İstanbul depremi korkusu tekstilcileri alarma geçirdi
Olası İstanbul depreminin yurtdışında yarattığı korku, en büyük tekstil merkezleri arasında yer alan ve 20 bine yakın işletmenin bulunduğu Laleli, Merter ve Osmanbey’de işlerin yüzde 35 düşmesine yol açtı. İlerleyen dönemde bu oranın yüzde 50’yi geçmesi bekleniyor. OTİAD, bu kapsamda Şişli Belediyesi ile bir proje başlatıp, problemli binaları mühürleyerek tesis dönüşümüne start verdi.
Yener Karadeniz |Yener KARADENİZ/İSTANBUL
Kahramanmaraş depremlerinin ardından yeniden gündemin gelen olası İstanbul depreminin yarattığı korku, tekstil merkezlerini vurdu. İstanbul’un yanı sıra Türkiye’nin de en önemli tekstil merkezleri arasında yer alan ve 20 bine yakın işletmenin yer aldığı Laleli, Merter ve Osmanbey’de işler, sezon başlangıcı olmasına rağmen yüzde 35 düştü. Düşüş oranının ilerleyen dönemde daha da artması bekleniyor. Osmanbey Tekstilci İş İnsanları Derneği (OTİAD) bu kapsamda Şişli Belediyesi ile bir proje başlattı. Dernek proje kapsamında Osmanbey'de faaliyet gösteren 4 bine yakın binayı kontrol ettirip, sıkıntılı binaları mühürleyip, kimseyi içeri almayarak kentsel dönüşümü mecbur kılacak. Öte yandan geride bıraktığımız ay organize perakende de deprem etkisi ile satışlar yüzde 20 düştü. Tekstil merkezleri yöneticileri “Bu çok ciddi bir problem. Elbette İstanbul depremi ile ilgili bilinç oluşturulmalı, deprem konuşulmalı ama bunların felaket tellallığı yapılmadan, ekonomiyi öldürmeden yapılması lazım” açıklamasında bulundu.

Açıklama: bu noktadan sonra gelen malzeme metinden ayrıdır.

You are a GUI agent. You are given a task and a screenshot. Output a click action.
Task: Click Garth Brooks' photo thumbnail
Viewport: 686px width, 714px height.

En yüksek 8,6 milyar dolara çıktı
Laleli, Merter ve Osmanbey, çoğunlukla yolcu beraberi ticareti ile öne çıkan bölgeler. Salgın öncesi dönemde büyük kısmı Laleli’de gerçekleşmekle birlikte 3 bölgede 6-7 milyar dolara yakın ticaret gerçekleşiyordu. Salgın ile birlikte söz konusu rakamda önemli oranda gerileme yaşandı. En önemli iki pazar olan Rusya ve Ukrayna’da meydana gelen savaşın yanı sıra uluslararası piyasada yaşanan durgunluk, söz konusu rakamın daha da düşmesine yol açtı. Merkez Bankası tarafından açıklanan verilere göre bölge ticaretini de kapsayan bavul ticareti, 8,6 milyar dolar ile 2014 yılında gerçekleşirken, söz konusu rakam 2019’da 5 milyar dolara, salgın yılı 2020’de 2,2 milyar dolara, 2021’de 3,6 milyar dolara ve 2022’de 3,4 milyar dolara geriledi.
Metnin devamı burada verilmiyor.